现有技术中也有从灵芝中分离提取药物有效成份的作法,例如中国专利93101870.6(授权公告日1995年5月17日)就公开了一种复方灵芝营养液及其制备方法,但该专利技术只是将灵芝的粗提液作为一种组分与何首乌及绞股兰的有效萃取物组合而成为一种药物,用于提高免疫力及延缓衰老,该专利技术并未对灵芝的该提取成份及药理药效作进一步的深入研究。
从灵芝中分离提取得到的甾醇有近20余种,其中因骨架不同而分为麦角甾醇和胆甾醇两种类型,检索发现未见从灵芝中分离提取而获得的甾醇类提取物的药理活性报道及将其应用于临床。
发明内容
本发明的目的在于提供一种从灵芝中精确提取而获得的活性物质灵芝甾醇类提取物;
提供该提取物的制备方法;
及该提取物在制备具有抗各种病因引起的脑缺血作用的药物中的应用。
本发明的目的可经如下方案实现。
灵芝甾醇类提取物,其要点在于,其由灵芝提取而获得,其主要成分为白色片状结晶,其名称为24-甲基-胆甾-5,22-二烯-3β醇,分子式C28H46O,其化学结构式如下:
这种从灵芝中提取而获得的物质为一种甾醇类化合物,本化合物存在28个碳,其中6个CH3,8个CH2,11个CH,以及3个季碳。利用一维(1H、13C、DEPT)和二维核磁共振技术[1H-1H、1H-13C相关谱,1H-13C异核多量子相关谱(HMBC)以及NOESY谱]对化合物进行了结构鉴定,确定其结构为24-甲基-胆甾-5,22-二烯-3β醇。
采用该灵芝甾醇类提取物对大鼠的脑皮层神经元缺氧再氧化损伤(简称H/R)进行治疗,具体为采用体外原代培养SD大鼠大脑皮层细胞,通过缺氧(12h)再氧化(24h)损伤建立脑缺血再灌注体外模型,观察发现灵芝甾醇类提取物(用量组0.01;0.1;1ug/ml)对受损细胞均有明显保护作用。

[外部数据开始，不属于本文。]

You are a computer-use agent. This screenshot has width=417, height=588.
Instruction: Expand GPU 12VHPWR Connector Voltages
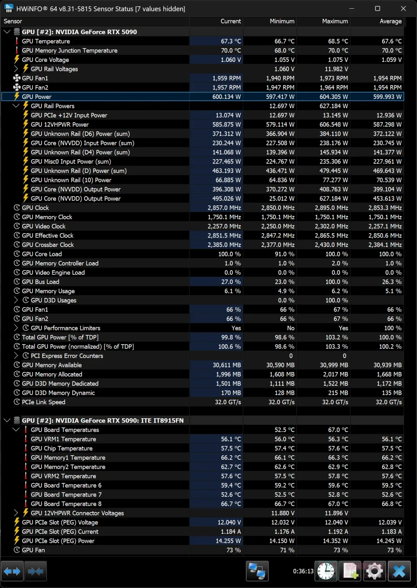point(16,513)
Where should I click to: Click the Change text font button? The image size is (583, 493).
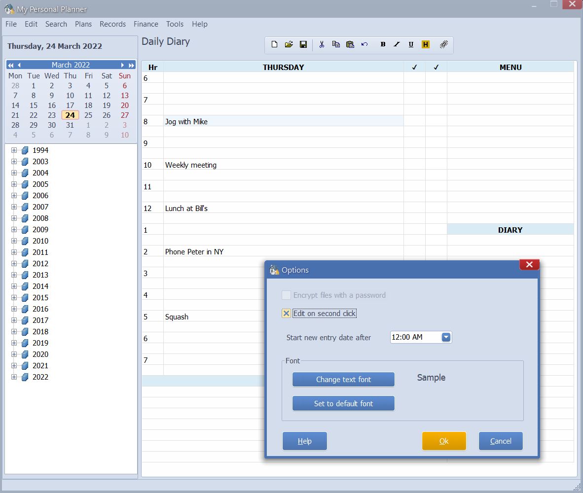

用PI和Hoechst33258双标的方法鉴定神经元的生命状态,在激光共聚焦显微镜下观察标记情况。PI和Hoechst33258双染的细胞为死细胞,Hoechst33258单染为活细胞。结果可见H/R模型组细胞中PI和Hoechst33258双染的死细胞明显增多,而应用灵芝甾醇类提取物后可明显增加活细胞的比例(详见图1)。
应用MTT法测定细胞的存活率和细胞代谢情况。结果H/R使神经元的存活率明显下降,而灵芝甾醇类提取物对受损细胞有显著的保护作用。
应用荧光探针DCF-DA特异性标记细胞内自由基,在激光共聚焦显微镜下测定细胞内自由基含量。可见H/R可显著诱导自由基的产生,镜下可见荧光探针强度明显增强,灵芝甾醇类提取物治疗组荧光强度则明显降低,也就是灵芝甾醇类提取物可显著抑制细胞内增高的自由基水平。
以裂解液制备细胞裂解物,用bradford方法鉴定蛋白含量。应用南京建成生物工程研究所生产试剂盒,比色法测定脂质过氧化产物戊二醛(MDA)水平。结果可见,灵芝甾醇类提取物也可降低受损神经元内异常升高的MDA,说明抗氧化作用可能是灵芝甾醇类提取物对神经细胞保护作用的机制之一。
同时,应用南京建成生物工程研究所生产试剂盒,我们还检测了神经元内总超氧化物歧化酶(SOD)及Mn-SOD活性。我们发现灵芝甾醇类提取物可明显增加神经元内SOD及Mn-SOD活性,而对Cu-ZnSOD活性并没有明显作用,这证明Mn-SOD可能是灵芝甾醇类提取物发挥其抗氧化作用的关键酶,通过增加Mn-SOD的活性而增强神经细胞的抗氧化能力(详见图2)。
用抗p65单克隆抗体标记细胞内核转录因子NF-κB,用免疫荧光的方法在激光共聚焦显微镜下对NF-κB进行定位观察。可见在正常情况下NF-κB基本定位于细胞浆内,而在缺氧12小时复氧45分钟时,NF-κB则大量向细胞核内转位,应用灵芝甾醇类提取物则明显拮抗了NF-κB的活化及核转位。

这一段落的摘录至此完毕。